Bucks County high school cancels classes, cites teacher shortage

The district said they're not aware of any COVID-19 or flu outbreaks, so the reason for the 33 callouts is unclear.
BRISTOL TOWNSHIP, Pennsylvania (WPVI) -- Freshman Marcus Kollie was surprised to learn on Friday morning that classes at Truman High School were canceled after 33 faculty members called out.

"I was like, 'Oh snap,'" Kollie said.

A message on the Bristol Township School District website said: "Due to the number of staff out and subsequent safety concerns today, Truman High School is closed for students. Staff not out on sick leave should report to the building. We are continuing to recruit substitute teachers to address shortages."

The district and the Bucks County Department of Health said Friday they're not aware of any COVID-19 or flu outbreaks, so the reason for the 33 callouts is unclear.

Kollie says he's noticed staffing issues at school.

Data under study:
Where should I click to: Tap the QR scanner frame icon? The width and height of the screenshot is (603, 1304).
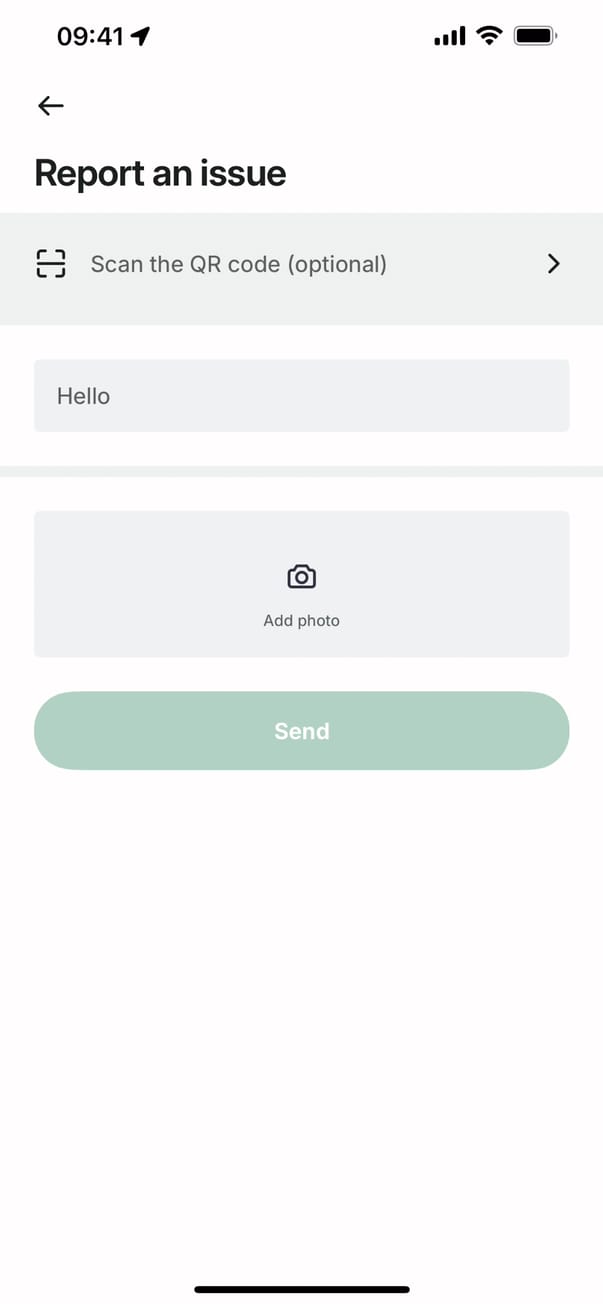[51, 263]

...

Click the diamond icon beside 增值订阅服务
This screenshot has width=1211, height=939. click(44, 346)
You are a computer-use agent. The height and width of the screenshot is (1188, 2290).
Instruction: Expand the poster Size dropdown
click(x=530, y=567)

---

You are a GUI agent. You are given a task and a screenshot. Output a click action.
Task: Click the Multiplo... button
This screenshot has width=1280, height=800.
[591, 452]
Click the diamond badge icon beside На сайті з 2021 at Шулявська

Brief 1:
In the article about the Truman High School closure, how many faculty members called out on Friday?
Brief 2:
Pick up the article about the Truman High School closure after its last sentence and keep writing it.
The material has nothing to do with what comes next.

Written reply 1:
33 faculty members called out.

Written reply 2:
"There have been times where we had to go to the auditorium when we didn't have any subs," he said.

One Truman High School parent who wanted to remain anonymous said they plan to complain at the school board meeting this Monday evening.

"They care about themselves more than they care about the kids," another parent said, referring to the teachers.

The Bristol Township Education Association had no comment Friday.

Substitute Teachers Service is the service that provides subs for Bristol Township and more than 80 other school districts in Pennsylvania.
Vice President for Business Affairs J.R. Godwin said Friday's incident is rare.

"In our 27-year history there may have been one other time where this has happened," said Godwin.

He says the substitute teacher shortage is real. Between COVID-19 risks and other work-from-home job opportunities, their pool of subs is much smaller.

The Pennsylvania State Education Association has been encouraging retired teachers to come back and sub, and urging districts to use American Rescue Plan funding to pay substitutes more.

A spokesperson said teacher burnout is at an all-time high.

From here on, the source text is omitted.